_PROBLEM REQUIREMENTS_. Can you lay out the data from the line containing "with [727, 177]" through the line containing "Roof is located at coordinates (485, 1099)." as a numbered list, leaving out blank lines?
--- begin INFORMATION SUPPLIED ---
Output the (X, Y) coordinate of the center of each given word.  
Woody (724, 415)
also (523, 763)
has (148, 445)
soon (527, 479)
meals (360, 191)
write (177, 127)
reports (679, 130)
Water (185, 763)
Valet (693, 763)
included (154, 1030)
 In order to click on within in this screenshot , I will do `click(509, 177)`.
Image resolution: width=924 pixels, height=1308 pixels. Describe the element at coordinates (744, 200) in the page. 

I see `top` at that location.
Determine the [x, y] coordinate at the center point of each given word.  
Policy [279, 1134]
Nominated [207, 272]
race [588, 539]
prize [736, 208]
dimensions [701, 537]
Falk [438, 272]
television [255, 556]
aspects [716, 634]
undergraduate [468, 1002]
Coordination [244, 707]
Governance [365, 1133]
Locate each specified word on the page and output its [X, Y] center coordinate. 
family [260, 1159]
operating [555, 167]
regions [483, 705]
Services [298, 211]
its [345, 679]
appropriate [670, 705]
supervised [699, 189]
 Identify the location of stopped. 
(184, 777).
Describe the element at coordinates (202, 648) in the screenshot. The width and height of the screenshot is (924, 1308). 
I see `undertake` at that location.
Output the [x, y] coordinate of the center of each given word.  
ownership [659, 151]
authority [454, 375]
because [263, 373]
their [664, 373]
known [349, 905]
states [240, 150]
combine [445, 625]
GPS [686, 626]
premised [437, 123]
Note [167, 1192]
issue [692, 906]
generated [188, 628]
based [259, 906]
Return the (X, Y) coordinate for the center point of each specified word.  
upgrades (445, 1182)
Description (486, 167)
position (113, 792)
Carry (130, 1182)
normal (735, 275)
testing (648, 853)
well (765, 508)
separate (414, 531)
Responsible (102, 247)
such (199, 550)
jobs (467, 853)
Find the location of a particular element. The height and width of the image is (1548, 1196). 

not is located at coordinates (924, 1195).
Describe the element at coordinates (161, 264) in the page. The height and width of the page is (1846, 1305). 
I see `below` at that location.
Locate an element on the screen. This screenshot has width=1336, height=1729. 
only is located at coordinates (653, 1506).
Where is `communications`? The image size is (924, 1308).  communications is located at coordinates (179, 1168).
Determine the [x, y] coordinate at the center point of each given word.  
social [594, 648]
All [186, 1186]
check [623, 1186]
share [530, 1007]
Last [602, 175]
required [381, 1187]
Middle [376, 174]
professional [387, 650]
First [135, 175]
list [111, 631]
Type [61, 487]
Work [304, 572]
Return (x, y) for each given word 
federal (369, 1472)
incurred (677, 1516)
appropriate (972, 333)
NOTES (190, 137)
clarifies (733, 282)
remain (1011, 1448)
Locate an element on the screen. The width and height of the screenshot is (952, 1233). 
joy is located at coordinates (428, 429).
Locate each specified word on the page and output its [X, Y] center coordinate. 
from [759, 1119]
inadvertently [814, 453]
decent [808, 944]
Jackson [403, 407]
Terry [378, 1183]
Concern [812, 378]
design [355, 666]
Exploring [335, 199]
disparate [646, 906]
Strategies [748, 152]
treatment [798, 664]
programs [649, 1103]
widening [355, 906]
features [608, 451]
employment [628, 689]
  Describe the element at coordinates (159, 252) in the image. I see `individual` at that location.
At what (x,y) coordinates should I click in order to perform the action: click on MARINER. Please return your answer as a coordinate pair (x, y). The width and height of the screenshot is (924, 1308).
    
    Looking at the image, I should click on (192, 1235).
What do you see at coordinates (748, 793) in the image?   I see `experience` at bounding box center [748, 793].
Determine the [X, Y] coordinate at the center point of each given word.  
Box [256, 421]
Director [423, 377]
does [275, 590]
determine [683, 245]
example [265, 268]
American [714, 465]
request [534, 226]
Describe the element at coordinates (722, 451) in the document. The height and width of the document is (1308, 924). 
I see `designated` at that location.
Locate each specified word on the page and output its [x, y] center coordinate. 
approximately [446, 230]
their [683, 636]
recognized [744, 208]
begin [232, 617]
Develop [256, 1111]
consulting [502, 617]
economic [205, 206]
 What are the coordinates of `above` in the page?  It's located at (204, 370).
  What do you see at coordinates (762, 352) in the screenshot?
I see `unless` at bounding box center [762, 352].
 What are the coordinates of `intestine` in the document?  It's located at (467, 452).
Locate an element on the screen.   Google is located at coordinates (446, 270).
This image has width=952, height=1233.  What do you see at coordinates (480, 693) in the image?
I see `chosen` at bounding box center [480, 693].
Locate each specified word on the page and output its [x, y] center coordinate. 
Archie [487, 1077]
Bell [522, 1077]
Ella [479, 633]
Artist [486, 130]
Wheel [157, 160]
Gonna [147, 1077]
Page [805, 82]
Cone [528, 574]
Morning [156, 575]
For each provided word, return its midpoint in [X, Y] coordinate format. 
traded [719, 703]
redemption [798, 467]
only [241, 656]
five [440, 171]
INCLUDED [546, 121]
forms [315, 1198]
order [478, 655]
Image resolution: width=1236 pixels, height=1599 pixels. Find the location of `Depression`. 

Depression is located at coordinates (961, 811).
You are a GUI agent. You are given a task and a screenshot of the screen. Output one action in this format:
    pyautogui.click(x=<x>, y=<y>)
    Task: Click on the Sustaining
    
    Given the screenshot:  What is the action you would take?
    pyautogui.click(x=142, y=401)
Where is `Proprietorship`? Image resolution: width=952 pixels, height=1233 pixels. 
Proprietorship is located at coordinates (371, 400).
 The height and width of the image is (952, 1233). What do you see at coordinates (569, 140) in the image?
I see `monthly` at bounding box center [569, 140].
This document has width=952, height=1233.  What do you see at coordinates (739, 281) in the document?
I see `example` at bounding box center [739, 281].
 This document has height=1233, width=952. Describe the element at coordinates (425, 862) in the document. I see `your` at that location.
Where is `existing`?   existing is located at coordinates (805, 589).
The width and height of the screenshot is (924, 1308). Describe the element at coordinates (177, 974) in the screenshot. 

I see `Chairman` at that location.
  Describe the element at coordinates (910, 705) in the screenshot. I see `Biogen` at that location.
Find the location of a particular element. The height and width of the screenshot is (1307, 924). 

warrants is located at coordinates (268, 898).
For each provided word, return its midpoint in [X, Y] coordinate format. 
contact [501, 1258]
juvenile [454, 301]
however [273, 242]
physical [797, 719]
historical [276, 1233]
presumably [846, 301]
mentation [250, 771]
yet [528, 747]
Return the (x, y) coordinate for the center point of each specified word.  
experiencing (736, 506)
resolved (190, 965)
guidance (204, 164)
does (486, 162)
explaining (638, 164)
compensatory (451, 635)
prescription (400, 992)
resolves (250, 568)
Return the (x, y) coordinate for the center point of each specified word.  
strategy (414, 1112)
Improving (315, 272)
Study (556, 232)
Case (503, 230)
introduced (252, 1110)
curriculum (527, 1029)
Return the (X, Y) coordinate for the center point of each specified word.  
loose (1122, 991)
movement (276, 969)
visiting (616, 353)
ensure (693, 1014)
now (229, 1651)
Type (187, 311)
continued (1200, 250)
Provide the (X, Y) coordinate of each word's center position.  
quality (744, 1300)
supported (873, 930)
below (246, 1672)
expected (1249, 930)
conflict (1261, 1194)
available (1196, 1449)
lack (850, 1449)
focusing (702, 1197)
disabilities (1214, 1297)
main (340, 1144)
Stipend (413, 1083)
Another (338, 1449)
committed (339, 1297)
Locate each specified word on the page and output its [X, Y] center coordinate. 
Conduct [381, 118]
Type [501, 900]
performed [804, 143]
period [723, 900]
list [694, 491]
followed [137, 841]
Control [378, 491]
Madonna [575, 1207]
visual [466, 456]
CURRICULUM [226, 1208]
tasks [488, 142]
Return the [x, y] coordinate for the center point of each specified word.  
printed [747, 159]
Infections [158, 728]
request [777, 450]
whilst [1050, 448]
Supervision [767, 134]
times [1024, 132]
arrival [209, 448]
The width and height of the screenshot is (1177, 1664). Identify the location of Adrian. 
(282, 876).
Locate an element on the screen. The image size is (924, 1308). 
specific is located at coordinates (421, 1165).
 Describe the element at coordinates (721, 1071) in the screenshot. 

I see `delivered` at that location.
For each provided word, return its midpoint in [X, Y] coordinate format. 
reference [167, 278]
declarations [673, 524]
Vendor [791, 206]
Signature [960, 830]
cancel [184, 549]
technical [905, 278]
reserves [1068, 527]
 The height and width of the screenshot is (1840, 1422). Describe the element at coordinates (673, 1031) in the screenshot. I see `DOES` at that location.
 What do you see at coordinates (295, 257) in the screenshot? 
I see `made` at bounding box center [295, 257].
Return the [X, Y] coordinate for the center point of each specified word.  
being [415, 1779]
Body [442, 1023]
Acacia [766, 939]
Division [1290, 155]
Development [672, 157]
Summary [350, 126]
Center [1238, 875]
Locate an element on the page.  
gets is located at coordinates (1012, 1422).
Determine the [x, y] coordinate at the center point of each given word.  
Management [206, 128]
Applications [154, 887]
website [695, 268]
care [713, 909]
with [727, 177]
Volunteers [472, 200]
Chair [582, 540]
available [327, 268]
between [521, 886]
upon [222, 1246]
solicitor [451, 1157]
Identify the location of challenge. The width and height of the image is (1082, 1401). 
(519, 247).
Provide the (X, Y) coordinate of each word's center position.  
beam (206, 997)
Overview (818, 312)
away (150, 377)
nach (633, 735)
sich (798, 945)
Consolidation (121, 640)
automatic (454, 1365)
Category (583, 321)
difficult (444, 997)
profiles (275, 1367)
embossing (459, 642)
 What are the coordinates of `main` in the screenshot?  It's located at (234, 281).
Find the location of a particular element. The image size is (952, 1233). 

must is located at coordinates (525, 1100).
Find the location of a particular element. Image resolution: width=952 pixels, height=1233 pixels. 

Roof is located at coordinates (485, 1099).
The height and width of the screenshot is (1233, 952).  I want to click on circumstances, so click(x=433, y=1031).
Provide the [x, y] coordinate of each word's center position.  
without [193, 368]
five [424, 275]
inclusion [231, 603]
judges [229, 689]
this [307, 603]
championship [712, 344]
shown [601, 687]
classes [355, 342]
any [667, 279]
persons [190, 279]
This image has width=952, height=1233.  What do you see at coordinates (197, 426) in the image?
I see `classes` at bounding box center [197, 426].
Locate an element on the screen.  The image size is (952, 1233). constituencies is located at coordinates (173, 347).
--- end INFORMATION SUPPLIED ---
_EXPECTED ANSWER_.
1. with [727, 177]
2. Volunteers [472, 200]
3. Chair [582, 540]
4. available [327, 268]
5. between [521, 886]
6. upon [222, 1246]
7. solicitor [451, 1157]
8. Identify the location of challenge. The width and height of the image is (1082, 1401). 
9. (519, 247).
10. Provide the (X, Y) coordinate of each word's center position.  
11. beam (206, 997)
12. Overview (818, 312)
13. away (150, 377)
14. nach (633, 735)
15. sich (798, 945)
16. Consolidation (121, 640)
17. automatic (454, 1365)
18. Category (583, 321)
19. difficult (444, 997)
20. profiles (275, 1367)
21. embossing (459, 642)
22.  What are the coordinates of `main` in the screenshot?  It's located at (234, 281).
23. Find the location of a particular element. The image size is (952, 1233). 
24. must is located at coordinates (525, 1100).
25. Find the location of a particular element. Image resolution: width=952 pixels, height=1233 pixels. 
26. Roof is located at coordinates (485, 1099).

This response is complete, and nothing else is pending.